Element and text location data:
------------------------------------------------------------

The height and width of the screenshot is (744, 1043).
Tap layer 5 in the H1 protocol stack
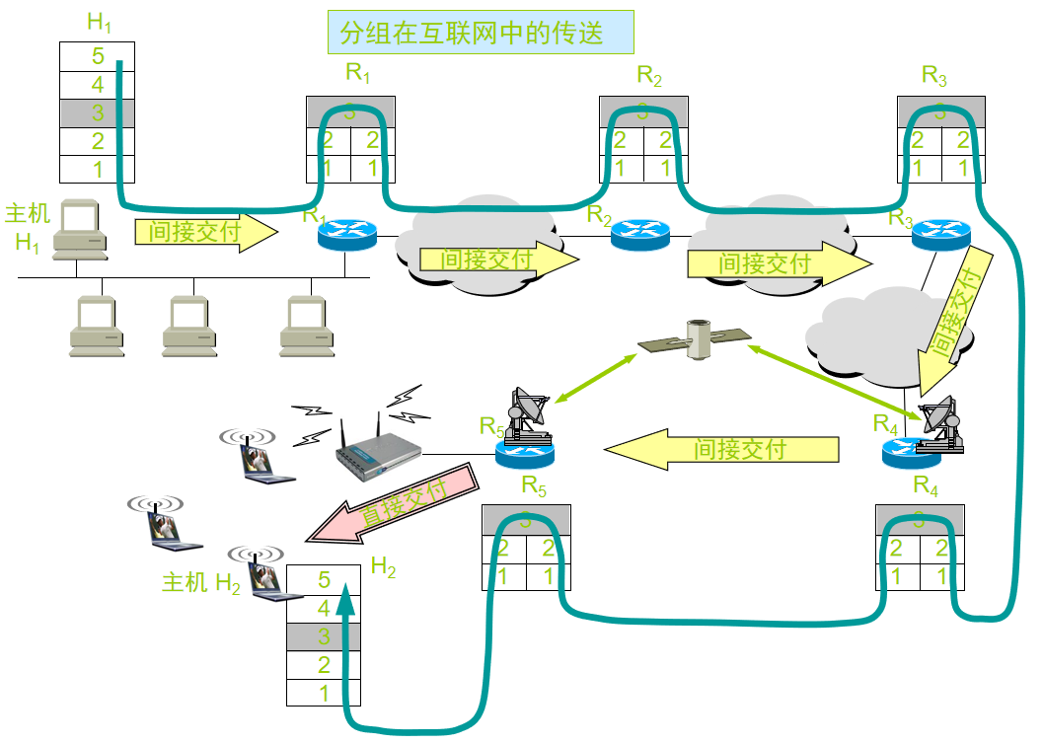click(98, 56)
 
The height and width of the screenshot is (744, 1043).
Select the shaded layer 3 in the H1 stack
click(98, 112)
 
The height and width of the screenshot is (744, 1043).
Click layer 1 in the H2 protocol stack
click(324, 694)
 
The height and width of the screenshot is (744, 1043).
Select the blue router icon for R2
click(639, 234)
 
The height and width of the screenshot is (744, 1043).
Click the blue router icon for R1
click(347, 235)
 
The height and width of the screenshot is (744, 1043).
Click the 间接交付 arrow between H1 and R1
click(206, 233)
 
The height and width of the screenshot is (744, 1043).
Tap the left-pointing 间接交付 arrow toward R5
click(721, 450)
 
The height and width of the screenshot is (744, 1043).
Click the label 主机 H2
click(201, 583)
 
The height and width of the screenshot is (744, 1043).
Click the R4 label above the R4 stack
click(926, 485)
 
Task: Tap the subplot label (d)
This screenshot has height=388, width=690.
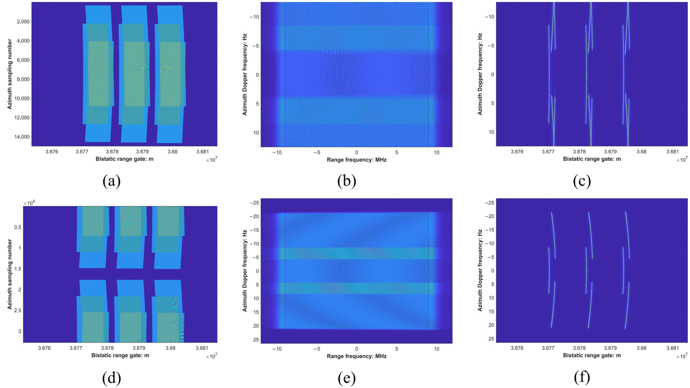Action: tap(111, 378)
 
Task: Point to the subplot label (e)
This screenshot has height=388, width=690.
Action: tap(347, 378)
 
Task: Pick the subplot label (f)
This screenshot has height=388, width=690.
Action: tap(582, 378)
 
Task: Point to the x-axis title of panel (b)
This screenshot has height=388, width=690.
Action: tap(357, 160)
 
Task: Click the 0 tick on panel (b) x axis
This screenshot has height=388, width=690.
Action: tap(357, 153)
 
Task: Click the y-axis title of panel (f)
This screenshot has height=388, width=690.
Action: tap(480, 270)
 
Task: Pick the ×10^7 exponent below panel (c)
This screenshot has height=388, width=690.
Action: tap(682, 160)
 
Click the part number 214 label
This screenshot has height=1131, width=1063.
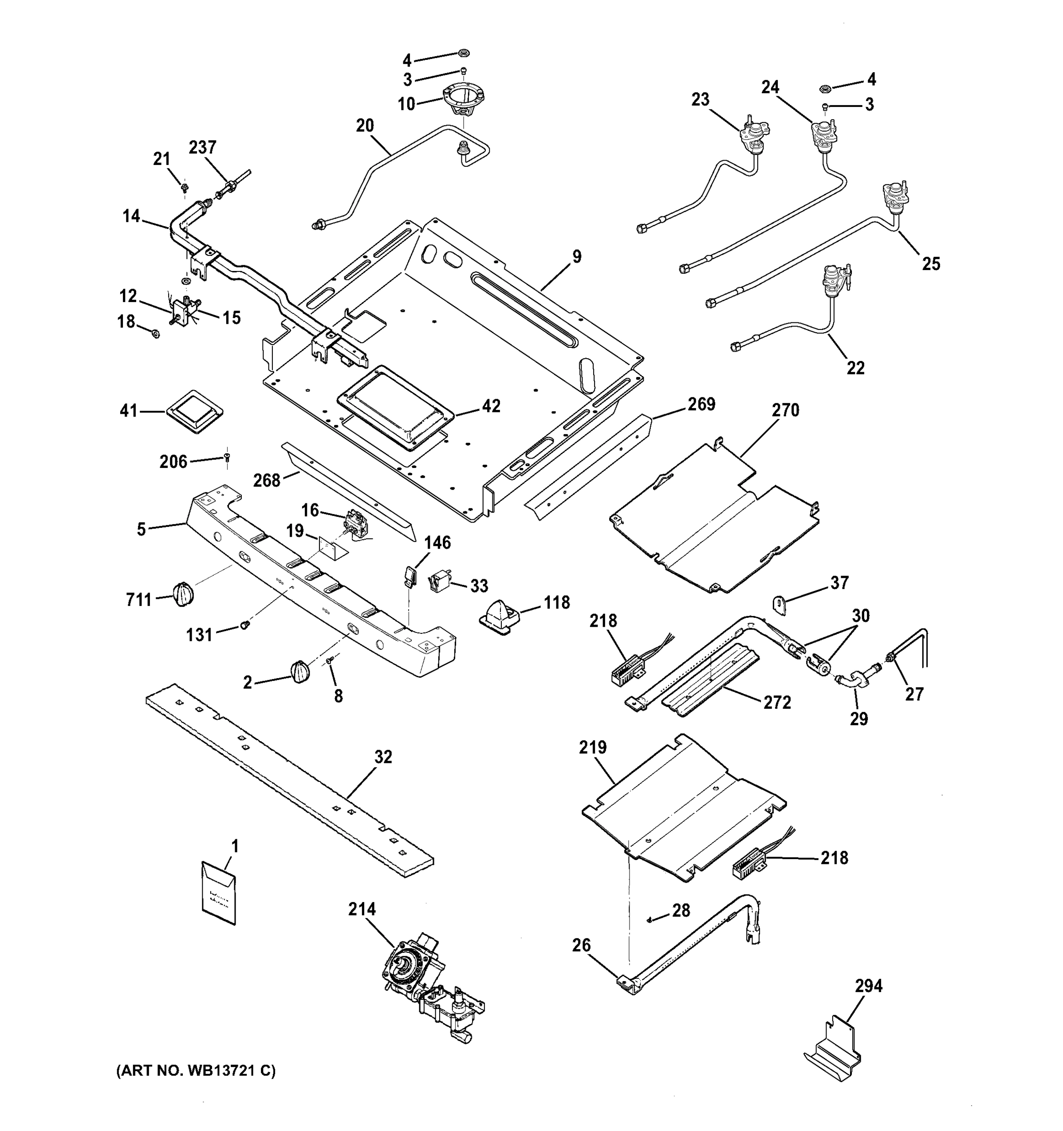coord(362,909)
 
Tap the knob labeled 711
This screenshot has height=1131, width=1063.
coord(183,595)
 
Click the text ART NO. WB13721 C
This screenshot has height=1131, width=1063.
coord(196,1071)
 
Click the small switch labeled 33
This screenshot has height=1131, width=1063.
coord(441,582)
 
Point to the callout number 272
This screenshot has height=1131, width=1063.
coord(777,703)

------------------------------------------------------------

> Aim: Rewrite the lines starting at the one containing "Tap the knob labeled 711" and ending at the last line, swapping "labeled" for "marked" and leaving all else unchanged.

> The answer:
Tap the knob marked 711
This screenshot has height=1131, width=1063.
coord(183,595)
 
Click the text ART NO. WB13721 C
This screenshot has height=1131, width=1063.
coord(196,1071)
 
Click the small switch marked 33
This screenshot has height=1131, width=1063.
coord(441,582)
 
Point to the callout number 272
This screenshot has height=1131, width=1063.
coord(777,703)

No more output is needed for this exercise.